======== Information supplied
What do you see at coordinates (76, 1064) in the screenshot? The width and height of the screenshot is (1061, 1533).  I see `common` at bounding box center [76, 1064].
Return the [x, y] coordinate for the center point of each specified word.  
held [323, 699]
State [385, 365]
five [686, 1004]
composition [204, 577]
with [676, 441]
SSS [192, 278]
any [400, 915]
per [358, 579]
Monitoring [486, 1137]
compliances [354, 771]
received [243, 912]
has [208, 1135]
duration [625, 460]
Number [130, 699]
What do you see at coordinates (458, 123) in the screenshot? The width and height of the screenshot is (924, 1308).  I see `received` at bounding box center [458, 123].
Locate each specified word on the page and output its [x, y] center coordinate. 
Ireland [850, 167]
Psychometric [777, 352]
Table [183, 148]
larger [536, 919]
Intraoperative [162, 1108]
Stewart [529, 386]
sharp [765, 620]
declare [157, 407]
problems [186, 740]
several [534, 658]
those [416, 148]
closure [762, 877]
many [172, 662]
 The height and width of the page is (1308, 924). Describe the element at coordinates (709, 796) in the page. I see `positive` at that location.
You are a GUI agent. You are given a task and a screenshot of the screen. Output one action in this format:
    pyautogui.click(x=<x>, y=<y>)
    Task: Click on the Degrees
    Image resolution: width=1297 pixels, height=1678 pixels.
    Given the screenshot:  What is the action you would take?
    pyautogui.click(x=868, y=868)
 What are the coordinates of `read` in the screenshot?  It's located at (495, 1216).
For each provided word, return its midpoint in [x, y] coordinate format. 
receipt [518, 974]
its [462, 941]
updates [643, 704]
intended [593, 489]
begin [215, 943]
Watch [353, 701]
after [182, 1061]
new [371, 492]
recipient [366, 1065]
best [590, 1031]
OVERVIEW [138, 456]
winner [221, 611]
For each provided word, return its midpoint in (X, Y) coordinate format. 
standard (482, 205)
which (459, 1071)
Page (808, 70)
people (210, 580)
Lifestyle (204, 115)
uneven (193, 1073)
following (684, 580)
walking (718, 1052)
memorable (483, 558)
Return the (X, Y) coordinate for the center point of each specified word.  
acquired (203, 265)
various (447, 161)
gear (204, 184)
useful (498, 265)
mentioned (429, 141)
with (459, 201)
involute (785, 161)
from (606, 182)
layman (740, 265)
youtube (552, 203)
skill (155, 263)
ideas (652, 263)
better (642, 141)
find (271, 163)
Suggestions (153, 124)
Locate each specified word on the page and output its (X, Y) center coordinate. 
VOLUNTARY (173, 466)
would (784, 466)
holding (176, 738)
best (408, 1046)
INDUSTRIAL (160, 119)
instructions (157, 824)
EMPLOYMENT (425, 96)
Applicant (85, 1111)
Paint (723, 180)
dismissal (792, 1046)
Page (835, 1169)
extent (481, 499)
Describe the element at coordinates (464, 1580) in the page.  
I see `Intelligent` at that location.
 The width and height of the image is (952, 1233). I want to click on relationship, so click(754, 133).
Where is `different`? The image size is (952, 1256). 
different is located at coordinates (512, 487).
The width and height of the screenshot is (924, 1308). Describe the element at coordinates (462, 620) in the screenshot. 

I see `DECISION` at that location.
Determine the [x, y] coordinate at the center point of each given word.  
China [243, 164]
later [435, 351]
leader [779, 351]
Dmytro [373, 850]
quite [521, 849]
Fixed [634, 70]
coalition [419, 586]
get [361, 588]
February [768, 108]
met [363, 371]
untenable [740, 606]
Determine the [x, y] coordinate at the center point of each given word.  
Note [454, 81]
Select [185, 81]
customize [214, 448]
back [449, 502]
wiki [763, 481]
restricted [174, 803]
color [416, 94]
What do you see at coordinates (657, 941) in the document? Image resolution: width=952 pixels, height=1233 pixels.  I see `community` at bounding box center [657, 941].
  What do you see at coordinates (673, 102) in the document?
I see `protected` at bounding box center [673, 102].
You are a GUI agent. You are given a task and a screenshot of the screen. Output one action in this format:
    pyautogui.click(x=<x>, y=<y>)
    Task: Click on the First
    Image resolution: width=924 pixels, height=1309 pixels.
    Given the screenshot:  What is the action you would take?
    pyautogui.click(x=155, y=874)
================
What the task asks — Can you reproduce every item above, word for word and in the same order?

Answer to this task —
What do you see at coordinates (76, 1064) in the screenshot? The width and height of the screenshot is (1061, 1533).  I see `common` at bounding box center [76, 1064].
Return the [x, y] coordinate for the center point of each specified word.  
held [323, 699]
State [385, 365]
five [686, 1004]
composition [204, 577]
with [676, 441]
SSS [192, 278]
any [400, 915]
per [358, 579]
Monitoring [486, 1137]
compliances [354, 771]
received [243, 912]
has [208, 1135]
duration [625, 460]
Number [130, 699]
What do you see at coordinates (458, 123) in the screenshot? The width and height of the screenshot is (924, 1308).  I see `received` at bounding box center [458, 123].
Locate each specified word on the page and output its [x, y] center coordinate. 
Ireland [850, 167]
Psychometric [777, 352]
Table [183, 148]
larger [536, 919]
Intraoperative [162, 1108]
Stewart [529, 386]
sharp [765, 620]
declare [157, 407]
problems [186, 740]
several [534, 658]
those [416, 148]
closure [762, 877]
many [172, 662]
 The height and width of the page is (1308, 924). Describe the element at coordinates (709, 796) in the page. I see `positive` at that location.
You are a GUI agent. You are given a task and a screenshot of the screen. Output one action in this format:
    pyautogui.click(x=<x>, y=<y>)
    Task: Click on the Degrees
    Image resolution: width=1297 pixels, height=1678 pixels.
    Given the screenshot:  What is the action you would take?
    pyautogui.click(x=868, y=868)
 What are the coordinates of `read` in the screenshot?  It's located at (495, 1216).
For each provided word, return its midpoint in [x, y] coordinate format. 
receipt [518, 974]
its [462, 941]
updates [643, 704]
intended [593, 489]
begin [215, 943]
Watch [353, 701]
after [182, 1061]
new [371, 492]
recipient [366, 1065]
best [590, 1031]
OVERVIEW [138, 456]
winner [221, 611]
For each provided word, return its midpoint in (X, Y) coordinate format. 
standard (482, 205)
which (459, 1071)
Page (808, 70)
people (210, 580)
Lifestyle (204, 115)
uneven (193, 1073)
following (684, 580)
walking (718, 1052)
memorable (483, 558)
Return the (X, Y) coordinate for the center point of each specified word.  
acquired (203, 265)
various (447, 161)
gear (204, 184)
useful (498, 265)
mentioned (429, 141)
with (459, 201)
involute (785, 161)
from (606, 182)
layman (740, 265)
youtube (552, 203)
skill (155, 263)
ideas (652, 263)
better (642, 141)
find (271, 163)
Suggestions (153, 124)
Locate each specified word on the page and output its (X, Y) center coordinate. 
VOLUNTARY (173, 466)
would (784, 466)
holding (176, 738)
best (408, 1046)
INDUSTRIAL (160, 119)
instructions (157, 824)
EMPLOYMENT (425, 96)
Applicant (85, 1111)
Paint (723, 180)
dismissal (792, 1046)
Page (835, 1169)
extent (481, 499)
Describe the element at coordinates (464, 1580) in the page.  
I see `Intelligent` at that location.
 The width and height of the image is (952, 1233). I want to click on relationship, so click(754, 133).
Where is `different`? The image size is (952, 1256). 
different is located at coordinates (512, 487).
The width and height of the screenshot is (924, 1308). Describe the element at coordinates (462, 620) in the screenshot. 

I see `DECISION` at that location.
Determine the [x, y] coordinate at the center point of each given word.  
China [243, 164]
later [435, 351]
leader [779, 351]
Dmytro [373, 850]
quite [521, 849]
Fixed [634, 70]
coalition [419, 586]
get [361, 588]
February [768, 108]
met [363, 371]
untenable [740, 606]
Determine the [x, y] coordinate at the center point of each given word.  
Note [454, 81]
Select [185, 81]
customize [214, 448]
back [449, 502]
wiki [763, 481]
restricted [174, 803]
color [416, 94]
What do you see at coordinates (657, 941) in the document? Image resolution: width=952 pixels, height=1233 pixels.  I see `community` at bounding box center [657, 941].
  What do you see at coordinates (673, 102) in the document?
I see `protected` at bounding box center [673, 102].
You are a GUI agent. You are given a task and a screenshot of the screen. Output one action in this format:
    pyautogui.click(x=<x>, y=<y>)
    Task: Click on the First
    Image resolution: width=924 pixels, height=1309 pixels.
    Given the screenshot:  What is the action you would take?
    pyautogui.click(x=155, y=874)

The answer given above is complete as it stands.